Chacun a sa spécialité, toujours bruyante, et comme ils se succèdent les uns collés aux autres, il est difficile de savoir avec certitude si vous profitez des décibels du bar où vous êtes assis. Comme dans cet espace où les rangées de tables et de chaises font face à une petite télévision qui diffuse des films d'action érotico-violents, toujours surjoués et aux couleurs criardes. Les premiers rangs peuvent suivre les dialogues alors que les derniers voient les combats à coups de bâtons de kung-fu ou de pistolets-mitrailleurs au son de la musique du bar suivant. De toute manière, ces séries B sont faites pour pouvoir être suivies en ne saisissant qu'une réplique sur deux.
Le nombre de tables augmente par rapport à la journée, l'espace non protégé du soleil étant systématiquement mis à profit, jusqu'à la limite de la route. Et les brasiers, alimentés en bois ou en charbon, grillent poulets et gros morceaux de viande, choisis directement sur le grill par le client et consommés avec les doigts.
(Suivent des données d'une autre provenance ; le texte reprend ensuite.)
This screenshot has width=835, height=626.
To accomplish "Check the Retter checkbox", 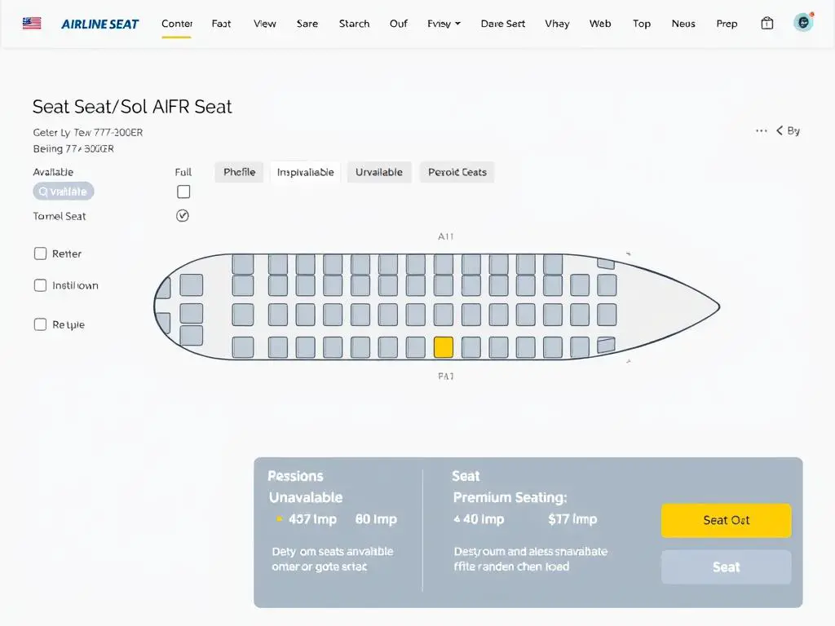I will tap(40, 253).
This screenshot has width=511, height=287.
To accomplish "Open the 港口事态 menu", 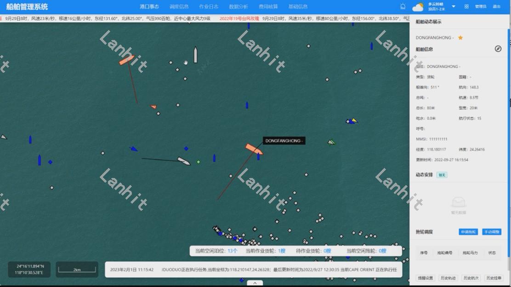I will 149,6.
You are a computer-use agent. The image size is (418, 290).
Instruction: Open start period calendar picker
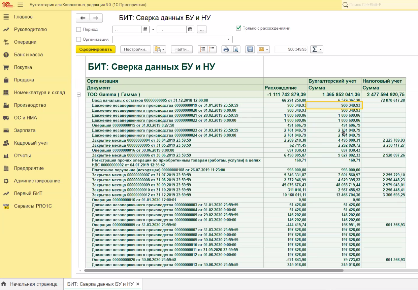click(x=146, y=29)
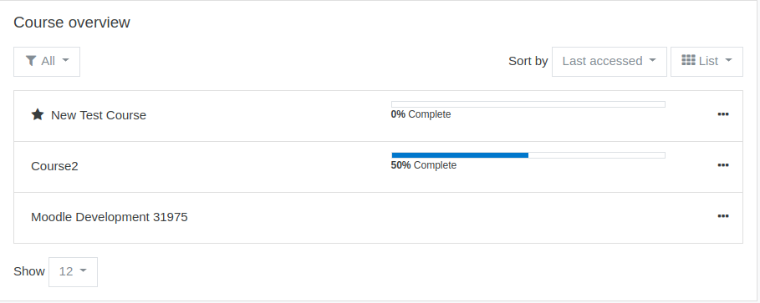760x303 pixels.
Task: Open the All courses filter dropdown
Action: tap(47, 62)
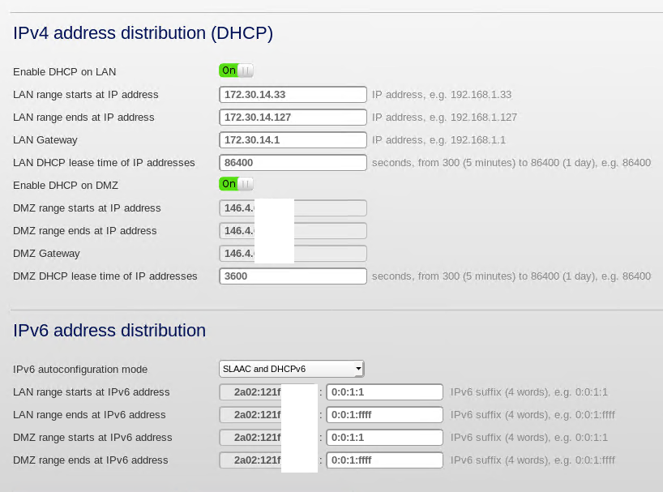Click the IPv6 address distribution heading
This screenshot has height=492, width=663.
[x=109, y=330]
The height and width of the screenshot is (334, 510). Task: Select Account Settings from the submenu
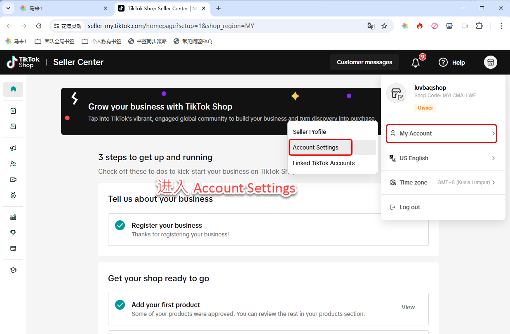pyautogui.click(x=315, y=147)
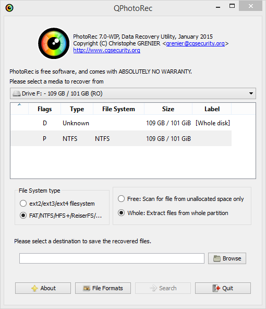Select the NTFS partition row

coord(121,138)
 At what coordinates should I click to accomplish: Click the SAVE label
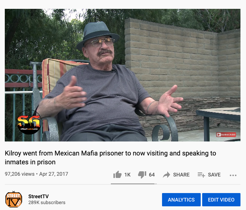214,175
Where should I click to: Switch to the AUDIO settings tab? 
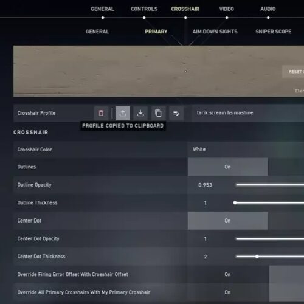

La bière est aussi la boisson de base des discothèques, espaces mieux délimités, avec piste de danse centrale, hauts-parleurs dont la principale qualité est l'intensité du bruit produit et DJ jonglant avec deux lecteurs CD, un micro, un casque et trois potentiomètres bricolés. La jeunesse s'y retrouve en tenue de sortie, les filles buvant parfoit des "sucreries", soit du Fanta ou du Sprite.
Le paiement de ses consommations, comme la consultation de la carte au restaurant dès 19 heures, vous donnent une idé de la vie d'un aveugle, aucune lumière autre que le maigre éclairage public n'illuminant les tables. De toute manière, quelles que soient les promesses de la carte, vous n'avez guère le choix qu'entre le poulet (grillé ou sauté) et le poisson (vapeur ou en sauce), avec riz, couscous ou éventuellement frites molles et grasses. Et comme on ne donne aucun pourboire, il vous suffit de faire semblant de vérifier avec le plus grand sérieux ce que l'on vous rend dans un petit panier en osier et de l'enfouir dans votre porte-monnaie pour vous tirer d'affaire.
Tout ceci dure jusqu'à l'aube, qui se manifeste vers 6 heures, où les travailleurs du jour, qui se lèvent tôt pour bénéficier de la lumière, remplacent rapidement les fêtards de la nuit.